Jared Shurin reviews books for one of our favorite websites, Pornokitsch. Today he shares his admiration for Stan Lee’s darkly funny espionage thriller Dunn’s Conundrum.
First, to clear away any misconceptions, this is not the Stan Lee that appears in all those awful Marvel movies, this is a completely different Stan Lee – an advertising man, in fact, who wrote a couple political thrillers in his spare time.
In fact, if you had to compare this Stan Lee to someone in the comics industry, the best choice would be Warren Fucking Ellis, as Dunn’s Conundrum is a tangled, blackly comedic thriller about espionage and the dangers of information.
Certainly there’s great power AND great responsibility involved, but there’s also a lot of musing about the future of technology, the danger of too much knowledge and some really kinky sex. Ellis would be pleased. Stan Spider-Lee would be greatly disapproving: not enough running around in pyjamas.

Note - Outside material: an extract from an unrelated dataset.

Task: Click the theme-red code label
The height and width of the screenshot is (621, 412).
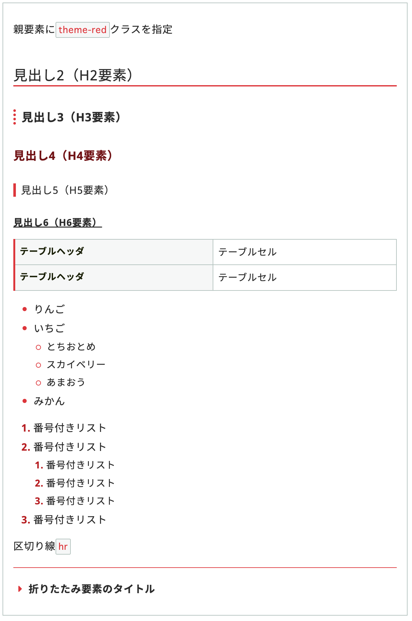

Dunn is the founder and leader of The Library, a super-duper-covert US intelligence organization that sorts through all the data gathered by everyone, everywhere. (In 1985, Lee has written the sort of organization that all the politicians really wanted after 9/11.) The Library contains 12 “librarians”, each an intellectual and an expert in a rare field of analysis – from chemicals to satellite surveillance. All twelve have access to everything. In high-powered brainstorming sessions, they come up with solutions and strategies that shape (and shake) the world. Pretty awesome.
Unfortunately for Dunn, one of his dozen eggheads is a rotten. Which leads to his conundrum… how does he find a spy in his own ranks? And how does he even start an investigation when everyone knows everything? Theory and practice collide.
The book’s protagonist is “The Garbageman”, the Librarian appointed to solve this particular issue. He’s a specialist in trash – one glimpse into a pile of garbage, and he knows all there is to know. Unfortunately, now he’s forced to specialize in another type of rubbish as well – the personal lives of his co-workers.
The plot thickens with bonkers Chinese agents, an ambitious Senator, the onset of World War 3 and a sinister Russian impersonator. For a book without a drop of action, everything moves extraordinarily quickly.
Advertiser-turned-writer, an academic hero, debates about information culture, political prescience and tongue-in-cheek humor – this ticked all the right boxes, and did so in a stylish, goofy, wonderful way. A real find.